L’intervention si peu convaincue de mon père semblait avoir essaimé un gros doute dans la tête de ma mère. Ses yeux ont sensiblement farfouillé à la recherche d’un point de fuite, quelque part dans l’atmosphère et au-dessus de ma pomme, puis, vivement, ils ont fusillé mon père avant de revenir s’échouer, vides et las, sur mon trognon.
D’un soupir profond elle a signifié sa réprobation, accolant désormais le comportement de mon père au mien, avant de retourner à ses préparatifs et de lâcher définitivement le terrain à l’anarchie la plus complète qui se déployait là, sous ses prunelles malignes. Néanmoins, avant de rejoindre le havre enfumé où la dinde l’attendait, elle m’a planté un de ses regards significatifs et insidieux et elle m’a dit, clôturant par ce biais une parenthèse équivoque :
- On verra ça tout à l’heure.
Depuis, je ne décolle pas de la cheminée. Territoire de ma dernière et courte victoire derrière laquelle je crois désormais pouvoir envisager les possibilités d’un retour en force. Pourtant, l’heure de la sentence est proche. Plus l’imminence de l’arrivée de ces connards d’invités se rapproche, plus j’ai tendance à trouver mon raidissement vain, ridicule, et puéril. Mais NOM DE DIEU, c’est toujours comme ça, je laisse passer un truc et je finis par ne plus exister, par me dissoudre comme un vieux sucre dans l’expression molle du désir des autres. Je me noie dans ma faiblesse, dans un renoncement trop facile.
Cependant, il est à préciser, pour parfaire le tableau filial, que soumission et cruauté mentale sont les deux mamelles pendouillantes et parallèles auxquelles cette famille arachnéïde se nourrit constamment. Alors c’est pas simple.

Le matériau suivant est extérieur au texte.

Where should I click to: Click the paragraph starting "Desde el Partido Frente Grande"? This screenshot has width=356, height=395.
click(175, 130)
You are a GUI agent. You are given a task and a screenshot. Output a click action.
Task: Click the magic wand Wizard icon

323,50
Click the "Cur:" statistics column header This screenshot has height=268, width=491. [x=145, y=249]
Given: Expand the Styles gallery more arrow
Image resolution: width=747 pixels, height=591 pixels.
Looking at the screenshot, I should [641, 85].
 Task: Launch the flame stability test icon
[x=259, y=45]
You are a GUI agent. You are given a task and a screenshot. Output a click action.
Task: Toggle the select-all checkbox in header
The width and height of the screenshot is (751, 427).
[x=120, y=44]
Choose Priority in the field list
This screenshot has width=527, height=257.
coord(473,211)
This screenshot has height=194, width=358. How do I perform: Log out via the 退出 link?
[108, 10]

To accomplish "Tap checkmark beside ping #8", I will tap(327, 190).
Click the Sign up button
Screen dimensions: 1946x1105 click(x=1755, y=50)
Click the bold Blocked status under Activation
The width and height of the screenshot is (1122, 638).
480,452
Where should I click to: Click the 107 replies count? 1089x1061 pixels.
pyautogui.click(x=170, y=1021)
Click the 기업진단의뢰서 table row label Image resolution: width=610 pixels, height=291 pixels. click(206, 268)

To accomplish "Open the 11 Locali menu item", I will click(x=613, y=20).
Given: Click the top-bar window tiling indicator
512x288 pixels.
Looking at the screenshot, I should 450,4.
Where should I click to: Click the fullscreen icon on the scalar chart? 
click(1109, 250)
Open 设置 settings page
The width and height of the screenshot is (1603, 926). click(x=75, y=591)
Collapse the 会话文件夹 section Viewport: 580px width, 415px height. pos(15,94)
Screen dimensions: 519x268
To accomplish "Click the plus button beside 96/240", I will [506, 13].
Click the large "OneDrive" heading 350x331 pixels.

Cinq minutes avant l’arrivée du branchage dérisoire, j’ai craqué. J’ai foncé dans ma chambre et me suis glissé dans les vêtements neufs. Tout de suite j’ai senti l’ignoble contact de ce gilet qui grattait à mort, me promettant une longue et douloureuse soirée à m’agiter dans tous les sens. Je ne pouvais rien faire. Il en était ainsi. J’étais la victime, le désigné d’office, et quelqu’un, quelque part, avait décidé qu’« il fallait souffrir pour être beau ». En y repensant, je songe que j’aurais adoré trouver sur mon chemin l’auteur de ce dicton foireux qui entretenait la bêtise comme fil principal reliant des générations de familles composées, ou en voie de décomposition. Rien que pour lui coller mon pied droit dans le tibia, rien que pour lui foutre mon poing sur le nez. Juste pour voir les effets de la souffrance sur lui, rien que pour l’entendre supplier un peu.
Comme toujours dans ces moments solennels et pour une raison obscure que j’ignore absolument, on a collé le vieux connard visqueux qui se trouve être mon oncle à côté de moi. Ce moi-même qui s’égorge quasiment sur un des angles de la table. Il est de notoriété publique — car la légende du susnommé a déjà, et de loin, dépassé les frontières de l’univers privé — bref, il est de notoriété publique qu’après s’être enfilé nombre de verres de vin, l’oncle Bernard devient loquace. En règle générale, il s’épanche dans le dithyrambique avant de finir par s’étaler dans le graveleux. Classique. Classique et inévitable.